# Square feet per hour



## Gracobucks (May 29, 2011)

How many square feet of wall do you think a average guy can cut and roll in a hour?

I have always guessed that a guy could apply a gallon of paint per hour so roughly 400-500 sq. ft per hour, but this is only a guess. I never have the time to time my guys to really figure it out. I am curious to see what you think or allow.


----------



## George Z (Apr 15, 2007)

For us
150 feet in furnished bedroom/office
to
350 in empty, regular height big room commercial.


----------



## Gwarel (May 8, 2012)

I like 200 as a good average to go by. There are always variables that will make a production rate go up or down.


----------



## Gracobucks (May 29, 2011)

George Z said:


> For us
> 150 feet in furnished bedroom/office
> to
> 350 in empty, regular height big room commercial.


Is this for one coat, 2 coats or prime and 2 coats?


----------



## George Z (Apr 15, 2007)

Gracobucks said:


> Is this for one coat, 2 coats or prime and 2 coats?


One coat


----------



## futtyos (Aug 11, 2013)

Gracobucks said:


> How many square feet of wall do you think a average guy can cut and roll in a hour?
> 
> I have always guessed that a guy could apply a gallon of paint per hour so roughly 400-500 sq. ft per hour, but this is only a guess. I never have the time to time my guys to really figure it out. I am curious to see what you think or allow.


What is the job supposed to look like when done?

futtyos


----------



## thinkpainting/nick (Dec 25, 2012)

George Z said:


> For us
> 150 feet in furnished bedroom/office
> to
> 350 in empty, regular height big room commercial.
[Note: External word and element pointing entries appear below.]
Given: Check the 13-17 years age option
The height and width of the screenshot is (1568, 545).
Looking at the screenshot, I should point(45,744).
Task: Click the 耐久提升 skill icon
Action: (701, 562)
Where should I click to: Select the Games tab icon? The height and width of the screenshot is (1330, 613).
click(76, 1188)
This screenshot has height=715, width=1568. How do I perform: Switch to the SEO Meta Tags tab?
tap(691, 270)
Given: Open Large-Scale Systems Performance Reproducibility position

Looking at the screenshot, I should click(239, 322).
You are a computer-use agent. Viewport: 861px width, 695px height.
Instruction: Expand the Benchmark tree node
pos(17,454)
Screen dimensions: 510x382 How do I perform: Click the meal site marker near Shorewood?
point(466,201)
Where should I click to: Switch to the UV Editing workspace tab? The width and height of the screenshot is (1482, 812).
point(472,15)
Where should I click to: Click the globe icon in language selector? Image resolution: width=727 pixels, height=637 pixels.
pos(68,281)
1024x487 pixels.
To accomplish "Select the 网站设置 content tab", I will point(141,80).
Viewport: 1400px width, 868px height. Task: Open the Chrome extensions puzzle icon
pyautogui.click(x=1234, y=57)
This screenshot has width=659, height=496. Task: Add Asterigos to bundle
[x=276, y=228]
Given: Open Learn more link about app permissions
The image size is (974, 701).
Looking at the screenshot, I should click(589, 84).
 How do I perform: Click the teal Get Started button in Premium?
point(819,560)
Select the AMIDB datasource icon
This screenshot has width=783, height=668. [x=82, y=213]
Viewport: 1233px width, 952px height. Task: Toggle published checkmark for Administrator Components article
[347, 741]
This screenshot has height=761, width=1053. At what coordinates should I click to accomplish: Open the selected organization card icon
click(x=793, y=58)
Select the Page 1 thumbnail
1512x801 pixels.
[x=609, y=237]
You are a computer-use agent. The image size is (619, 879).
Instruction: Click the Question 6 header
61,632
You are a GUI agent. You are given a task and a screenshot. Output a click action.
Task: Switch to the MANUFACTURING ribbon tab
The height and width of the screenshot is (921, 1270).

Let's not forget deep colors with a smooth ceiling , lots of openings like Windows , doors will also slow down production. As will the time of day. Most humans get tried as the day goes on the better production comes midday . Also travel will effect production rates a long ride and sitting in traffic doesn't put a fire under anyone's a##. Let us not forget setup, covering , moving, cleanup. Etc etc.


----------



## Epoxy Pro (Oct 7, 2012)

On a good day lucky if I can get 1 sqft covered let alone a whole room.


----------



## George Z (Apr 15, 2007)

thinkpainting/nick said:


> Let's not forget deep colors with a smooth ceiling , lots of openings like Windows , doors will also slow down production. As will the time of day. Most humans get tried as the day goes on the better production comes midday . Also travel will effect production rates a long ride and sitting in traffic doesn't put a fire under anyone's a##. Let us not forget setup, covering , moving, cleanup. Etc etc.


I agree. All these are factors and many more.


----------



## MikeCalifornia (Aug 26, 2012)

You have to factor in all the variables from day start to day finish. Just straight cut and roll, might be 400/sq ft per hour, but half the day is laying drops, masking, patch, sand, clean-up. I use 200.


----------



## Tonyg (Dec 9, 2007)

160sf 1st Coat / 188sf 2nd ct and then variables added.

These are for repaints btw


----------